This Court then ordered that the case be re-docketed as a regular administrative matter and required the parties to manifest whether they are submitting it for resolution on the basis of the pleadings and records already filed. Only respondents submitted such manifestation. It should be recalled that complainant asked for the withdrawal of her complaint.

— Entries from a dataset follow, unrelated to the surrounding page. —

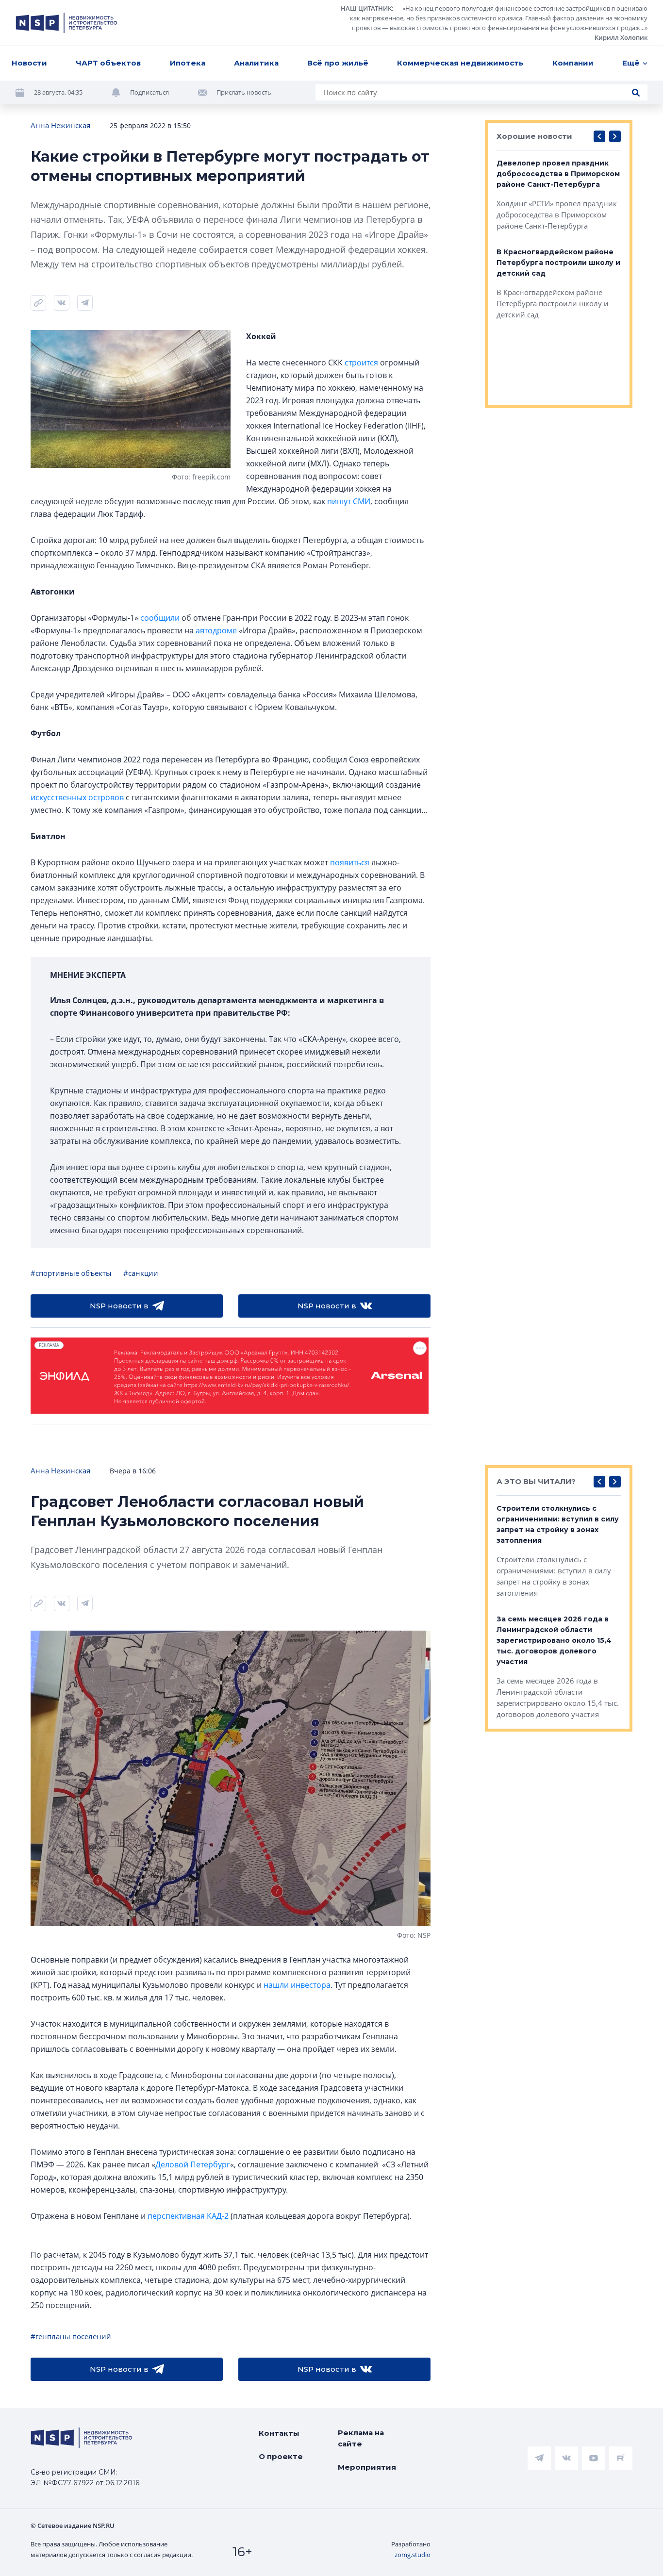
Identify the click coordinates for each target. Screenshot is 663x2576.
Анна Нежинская (60, 125)
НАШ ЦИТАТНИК (366, 8)
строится (361, 362)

In his Report and Recommendation,[14] Deputy Court Administrator Jose P. Perez recommended that “the complaint be dismissed and that both respondents be ADVISED to be more circumspect in the performance of their duties.” His evaluation reads:
EVALUATION: The evidence on record is bereft of any evidence showing that the respondents benefited materially from the transactions complained about. It is however improper for respondents as court employees to initiate an amicable settlement of money judgment in a case already ripe for the execution of judgment. It can be well argued that herein complainant and the prevailing party had all the right to agree on matters pertaining to their case even if the same had been decided by the court. However, considering that both respondents are employees of the same court which rendered the judgment, initiating or participating in the settlement, which is a private transaction between the parties, undermines the integrity not only of the decision, but also of the court which rendered it. The act erodes the credibility of our judicial system.
‘It must be borne in mind that the conduct required of court personnel must be beyond reproach and must always be free from suspicion that may taint the judiciary’ (Abanil vs. Ramos, Jr., A.M. No. P-98-1270, November 27, 2000).

“x x x.”
The settled rule is that the complainant’s withdrawal of his complaint, or desistance from pursuing the same, does not necessarily warrant the dismissal of the administrative case. The outcome of an administrative action cannot depend on the will or pleasure of the complainant who, for reasons of his own, may condone what may be detestable. Certainly, complainant’s desistance cannot divest this Court of its jurisdiction, under Section 6, Article VIII of the Constitution,[15] to investigate and decide complaints against erring employees of the judiciary. Otherwise stated, such unilateral act does not bind this Court on a matter relating to its disciplinary power.[16]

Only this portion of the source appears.